October 9, 2019 12:44:32 PM
The Duchess of Cambridge was taken on a journey of discovery, handling a meteorite and peering at common newts, during a visit at the Natural History Museum.
A relaxed-looking Kate was being shown around the Angela Marmont Centre (AMC) in London, where she was given an insight into scientific efforts to try and help protect wildlife.
Kate, who is patron of the Natural History Museum where the AMC is based, was told about how the unit tries to help members of the public identify the nature specimens they find in their neighbourhoods.
The unit also provides training in wildlife identification, and leads research and citizen science projects which help to transform the understanding of over 80,000 species of wildlife in the UK.
Kate sported olive-coloured, wide-legged trousers from Jigsaw and a maroon long-sleeved top from Warehouse along with a Chanel handbag and block-heeled court shoes in the same colour for the trip.
She saw butterfly specimens, pressed flowers and peered into a tank of freshly-drawn pond life that included common newts and water lice, as she quizzed the wildlife experts about conservation and how to try and keep children interested in nature as they grow up.
Kate giggled as AMC head John Tweddle told her that a dead frog in an envelope, which he had once received for identification from a curious nature lover, was his “least favourite” find.
Dr Tweddle, who explained that handing in live species was not encouraged, told the duchess: “It is an important service and takes us out of the ivory tower.”

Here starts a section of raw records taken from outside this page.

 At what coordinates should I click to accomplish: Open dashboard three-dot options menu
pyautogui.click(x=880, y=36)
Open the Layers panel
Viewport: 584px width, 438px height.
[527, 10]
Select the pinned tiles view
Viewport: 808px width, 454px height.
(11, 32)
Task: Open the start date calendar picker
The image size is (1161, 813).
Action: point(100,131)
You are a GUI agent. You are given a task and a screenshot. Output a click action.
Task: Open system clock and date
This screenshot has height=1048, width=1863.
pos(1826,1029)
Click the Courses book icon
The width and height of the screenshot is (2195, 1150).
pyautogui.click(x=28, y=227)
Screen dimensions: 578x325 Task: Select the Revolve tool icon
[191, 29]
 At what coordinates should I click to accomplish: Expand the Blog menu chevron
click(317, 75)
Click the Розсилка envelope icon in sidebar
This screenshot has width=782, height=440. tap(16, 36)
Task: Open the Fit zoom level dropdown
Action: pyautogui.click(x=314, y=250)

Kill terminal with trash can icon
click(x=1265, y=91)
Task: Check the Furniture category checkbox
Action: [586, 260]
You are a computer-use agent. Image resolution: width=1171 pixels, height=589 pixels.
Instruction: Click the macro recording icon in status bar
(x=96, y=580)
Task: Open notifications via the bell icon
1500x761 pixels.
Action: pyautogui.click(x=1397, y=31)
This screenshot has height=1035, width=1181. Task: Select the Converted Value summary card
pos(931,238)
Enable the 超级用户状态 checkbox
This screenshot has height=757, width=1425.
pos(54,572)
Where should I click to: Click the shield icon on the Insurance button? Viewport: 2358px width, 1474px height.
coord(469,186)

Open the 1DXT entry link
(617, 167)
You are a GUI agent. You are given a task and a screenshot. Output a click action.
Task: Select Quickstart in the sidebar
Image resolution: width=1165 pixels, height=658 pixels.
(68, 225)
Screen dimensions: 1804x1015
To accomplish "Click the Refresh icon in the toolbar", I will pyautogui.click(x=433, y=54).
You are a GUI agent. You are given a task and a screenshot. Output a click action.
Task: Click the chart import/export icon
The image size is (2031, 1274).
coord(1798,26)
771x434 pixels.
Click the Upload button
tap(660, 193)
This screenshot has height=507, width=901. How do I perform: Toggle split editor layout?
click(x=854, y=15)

Kate recalled previously seeing the butterfly collection with Prince George at the museum.
She also inspected a genuine meteorite and was told that people sometimes mistakenly brought in rocks and “things they think look like they have come out of a sci-fi film” only to find it is often industrial iron waste.
The AMC is a scientific hub which seeks to revolutionise the study of UK wildlife, and interest young people in the nature on their doorstep.
AMC studies of the UK’s natural world range from how and why wildlife is changing, through to using ground-breaking techniques, such as analysis of environmental DNA, to detect and identify minuscule insects and microorganisms.
After the duchess’s visit, Beth Stone, of the AMC, said: “It was fascinating. She is clearly very interested in our nature and getting the children interested.”